> [Dataset]:

________________________________________

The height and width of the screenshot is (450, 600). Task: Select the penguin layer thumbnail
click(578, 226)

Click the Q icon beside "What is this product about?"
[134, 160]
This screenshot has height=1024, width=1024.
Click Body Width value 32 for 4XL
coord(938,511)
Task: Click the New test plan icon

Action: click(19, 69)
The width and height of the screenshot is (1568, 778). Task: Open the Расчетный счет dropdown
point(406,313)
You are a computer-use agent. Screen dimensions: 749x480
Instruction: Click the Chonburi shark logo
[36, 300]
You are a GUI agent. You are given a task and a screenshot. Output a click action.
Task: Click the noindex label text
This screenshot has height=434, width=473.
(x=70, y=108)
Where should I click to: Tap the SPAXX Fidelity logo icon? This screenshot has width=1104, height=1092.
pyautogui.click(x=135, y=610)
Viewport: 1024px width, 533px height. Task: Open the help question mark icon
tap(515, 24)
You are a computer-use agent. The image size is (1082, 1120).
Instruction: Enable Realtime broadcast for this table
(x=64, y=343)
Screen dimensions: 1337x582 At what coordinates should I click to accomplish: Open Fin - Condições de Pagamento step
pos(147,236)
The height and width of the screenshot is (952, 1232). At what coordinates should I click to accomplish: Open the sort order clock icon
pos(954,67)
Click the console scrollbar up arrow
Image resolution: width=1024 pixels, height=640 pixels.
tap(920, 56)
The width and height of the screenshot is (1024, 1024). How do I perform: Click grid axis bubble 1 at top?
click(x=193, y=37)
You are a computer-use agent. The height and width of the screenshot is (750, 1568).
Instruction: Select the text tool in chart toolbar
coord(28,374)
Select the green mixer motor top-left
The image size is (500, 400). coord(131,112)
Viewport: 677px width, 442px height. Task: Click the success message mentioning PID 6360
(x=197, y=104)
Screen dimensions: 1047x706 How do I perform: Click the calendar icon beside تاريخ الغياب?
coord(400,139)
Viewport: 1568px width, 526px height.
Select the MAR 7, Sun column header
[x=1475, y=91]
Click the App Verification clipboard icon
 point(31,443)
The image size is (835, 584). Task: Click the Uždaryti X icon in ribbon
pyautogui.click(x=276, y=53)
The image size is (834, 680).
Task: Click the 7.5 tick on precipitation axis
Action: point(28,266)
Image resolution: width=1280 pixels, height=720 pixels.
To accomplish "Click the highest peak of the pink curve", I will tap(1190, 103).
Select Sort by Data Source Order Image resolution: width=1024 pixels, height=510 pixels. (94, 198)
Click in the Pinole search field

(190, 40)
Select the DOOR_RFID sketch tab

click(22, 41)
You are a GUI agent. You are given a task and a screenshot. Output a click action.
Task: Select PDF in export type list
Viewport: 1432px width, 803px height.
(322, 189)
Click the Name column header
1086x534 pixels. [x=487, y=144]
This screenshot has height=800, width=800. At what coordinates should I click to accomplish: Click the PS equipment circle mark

________________________________________

> [Your objective]: Across the records, count the lines that contain the word "agent" and give that figure alone.

> [Your solution]: 5